Your instructions: Give back exactly the lines of the material below, starting with the line with "Click plus icon beside kiss emoji bubble" and going on through the line with "You are a computer-use agent. The".

Records shown:
▬▬▬▬▬▬
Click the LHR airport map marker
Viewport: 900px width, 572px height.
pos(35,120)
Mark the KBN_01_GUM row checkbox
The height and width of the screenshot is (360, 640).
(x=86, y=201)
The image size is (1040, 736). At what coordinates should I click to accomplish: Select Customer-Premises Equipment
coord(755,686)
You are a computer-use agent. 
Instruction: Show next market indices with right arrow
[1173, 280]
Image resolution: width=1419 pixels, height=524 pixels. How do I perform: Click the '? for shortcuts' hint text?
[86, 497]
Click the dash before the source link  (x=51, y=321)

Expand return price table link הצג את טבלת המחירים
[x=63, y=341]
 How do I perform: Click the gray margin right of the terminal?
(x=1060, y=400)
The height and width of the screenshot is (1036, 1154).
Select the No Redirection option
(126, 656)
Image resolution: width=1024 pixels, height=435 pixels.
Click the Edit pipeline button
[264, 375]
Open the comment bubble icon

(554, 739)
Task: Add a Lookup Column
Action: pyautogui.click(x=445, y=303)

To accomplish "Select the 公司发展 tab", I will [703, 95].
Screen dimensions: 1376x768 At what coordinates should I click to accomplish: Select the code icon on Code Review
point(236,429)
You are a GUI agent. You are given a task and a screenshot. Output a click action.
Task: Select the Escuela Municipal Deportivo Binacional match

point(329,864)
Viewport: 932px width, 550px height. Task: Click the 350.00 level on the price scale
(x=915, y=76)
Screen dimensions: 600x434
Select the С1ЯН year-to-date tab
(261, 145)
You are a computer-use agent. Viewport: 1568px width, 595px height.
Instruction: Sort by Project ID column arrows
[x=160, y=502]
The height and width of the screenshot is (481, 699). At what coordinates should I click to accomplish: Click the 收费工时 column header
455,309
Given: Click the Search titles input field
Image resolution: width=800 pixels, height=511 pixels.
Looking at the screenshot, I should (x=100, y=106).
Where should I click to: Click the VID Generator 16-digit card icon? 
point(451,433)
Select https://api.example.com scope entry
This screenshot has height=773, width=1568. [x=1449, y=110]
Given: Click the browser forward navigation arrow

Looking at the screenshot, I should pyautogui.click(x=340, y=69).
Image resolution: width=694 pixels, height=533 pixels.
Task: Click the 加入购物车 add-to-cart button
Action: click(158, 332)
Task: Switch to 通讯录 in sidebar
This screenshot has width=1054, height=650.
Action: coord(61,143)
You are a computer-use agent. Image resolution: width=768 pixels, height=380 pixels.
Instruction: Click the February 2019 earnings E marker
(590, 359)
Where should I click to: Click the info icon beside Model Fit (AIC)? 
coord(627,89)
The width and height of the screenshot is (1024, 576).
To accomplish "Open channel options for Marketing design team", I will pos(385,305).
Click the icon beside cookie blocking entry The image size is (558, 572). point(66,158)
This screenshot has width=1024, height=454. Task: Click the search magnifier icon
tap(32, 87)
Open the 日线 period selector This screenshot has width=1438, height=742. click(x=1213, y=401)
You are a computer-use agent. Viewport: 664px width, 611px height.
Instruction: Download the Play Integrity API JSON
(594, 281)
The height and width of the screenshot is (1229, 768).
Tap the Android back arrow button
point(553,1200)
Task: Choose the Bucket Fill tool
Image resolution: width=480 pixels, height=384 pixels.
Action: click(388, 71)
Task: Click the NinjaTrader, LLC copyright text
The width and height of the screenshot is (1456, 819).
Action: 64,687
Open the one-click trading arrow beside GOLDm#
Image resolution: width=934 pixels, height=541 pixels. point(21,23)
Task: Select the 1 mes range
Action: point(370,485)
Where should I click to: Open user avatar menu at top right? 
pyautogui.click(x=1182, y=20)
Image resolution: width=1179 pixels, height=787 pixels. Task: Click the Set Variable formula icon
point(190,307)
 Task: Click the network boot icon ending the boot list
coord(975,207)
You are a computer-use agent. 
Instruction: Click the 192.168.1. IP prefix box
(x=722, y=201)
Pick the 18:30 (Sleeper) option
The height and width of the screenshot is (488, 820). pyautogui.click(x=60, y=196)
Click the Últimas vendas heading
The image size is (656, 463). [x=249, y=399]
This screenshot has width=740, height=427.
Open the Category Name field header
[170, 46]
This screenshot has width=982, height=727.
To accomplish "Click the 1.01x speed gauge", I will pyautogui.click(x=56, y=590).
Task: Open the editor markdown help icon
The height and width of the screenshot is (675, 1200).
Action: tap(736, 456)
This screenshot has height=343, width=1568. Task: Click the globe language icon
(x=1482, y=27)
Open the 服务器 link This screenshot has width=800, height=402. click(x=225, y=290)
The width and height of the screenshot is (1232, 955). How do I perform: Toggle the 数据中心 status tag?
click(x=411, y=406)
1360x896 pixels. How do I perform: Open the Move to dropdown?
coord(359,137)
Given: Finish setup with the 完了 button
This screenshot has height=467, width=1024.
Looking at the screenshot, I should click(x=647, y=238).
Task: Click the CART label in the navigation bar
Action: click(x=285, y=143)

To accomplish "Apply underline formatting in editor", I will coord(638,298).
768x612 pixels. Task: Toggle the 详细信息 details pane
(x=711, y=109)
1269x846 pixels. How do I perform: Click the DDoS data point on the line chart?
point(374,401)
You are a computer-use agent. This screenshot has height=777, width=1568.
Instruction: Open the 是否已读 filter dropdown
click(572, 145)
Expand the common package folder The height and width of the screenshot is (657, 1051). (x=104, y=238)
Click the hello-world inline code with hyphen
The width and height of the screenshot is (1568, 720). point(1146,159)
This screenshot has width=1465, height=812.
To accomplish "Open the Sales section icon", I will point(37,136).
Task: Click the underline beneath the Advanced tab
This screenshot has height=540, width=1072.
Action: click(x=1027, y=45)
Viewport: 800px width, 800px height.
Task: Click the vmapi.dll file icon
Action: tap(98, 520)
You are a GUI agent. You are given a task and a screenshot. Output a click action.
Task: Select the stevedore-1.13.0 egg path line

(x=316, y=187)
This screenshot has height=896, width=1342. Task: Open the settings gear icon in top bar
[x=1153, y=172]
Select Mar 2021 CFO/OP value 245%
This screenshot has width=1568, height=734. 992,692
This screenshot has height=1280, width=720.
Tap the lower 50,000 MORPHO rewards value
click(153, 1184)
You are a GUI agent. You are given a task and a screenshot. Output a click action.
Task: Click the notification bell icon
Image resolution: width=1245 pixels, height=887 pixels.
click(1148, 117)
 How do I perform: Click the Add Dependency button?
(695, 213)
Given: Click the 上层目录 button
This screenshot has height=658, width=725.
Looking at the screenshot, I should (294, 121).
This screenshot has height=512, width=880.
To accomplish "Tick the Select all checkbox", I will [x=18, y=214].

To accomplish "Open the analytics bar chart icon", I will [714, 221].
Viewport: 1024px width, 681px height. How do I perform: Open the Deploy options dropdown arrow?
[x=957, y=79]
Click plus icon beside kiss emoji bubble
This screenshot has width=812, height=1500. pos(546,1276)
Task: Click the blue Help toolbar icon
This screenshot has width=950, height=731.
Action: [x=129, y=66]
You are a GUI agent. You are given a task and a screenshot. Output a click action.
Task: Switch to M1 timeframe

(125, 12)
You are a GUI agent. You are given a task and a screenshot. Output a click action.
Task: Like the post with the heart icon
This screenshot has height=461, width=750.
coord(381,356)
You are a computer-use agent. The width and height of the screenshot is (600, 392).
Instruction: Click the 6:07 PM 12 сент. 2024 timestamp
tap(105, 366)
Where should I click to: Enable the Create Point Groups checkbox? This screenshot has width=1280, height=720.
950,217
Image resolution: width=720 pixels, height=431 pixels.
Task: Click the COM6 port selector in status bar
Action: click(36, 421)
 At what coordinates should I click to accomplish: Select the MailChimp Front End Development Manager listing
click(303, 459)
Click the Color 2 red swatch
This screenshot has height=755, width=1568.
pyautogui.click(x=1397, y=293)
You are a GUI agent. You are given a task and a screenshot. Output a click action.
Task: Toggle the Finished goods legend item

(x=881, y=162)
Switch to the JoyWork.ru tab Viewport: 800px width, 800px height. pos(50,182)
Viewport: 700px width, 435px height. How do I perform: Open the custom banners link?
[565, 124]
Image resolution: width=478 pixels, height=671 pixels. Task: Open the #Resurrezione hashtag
▬▬▬▬▬▬
Exercise result:
Click plus icon beside kiss emoji bubble
This screenshot has width=812, height=1500. pos(546,1276)
Task: Click the blue Help toolbar icon
This screenshot has width=950, height=731.
Action: [x=129, y=66]
You are a GUI agent. You are given a task and a screenshot. Output a click action.
Task: Switch to M1 timeframe

(125, 12)
You are a GUI agent. You are given a task and a screenshot. Output a click action.
Task: Like the post with the heart icon
This screenshot has height=461, width=750.
coord(381,356)
You are a computer-use agent. The width and height of the screenshot is (600, 392).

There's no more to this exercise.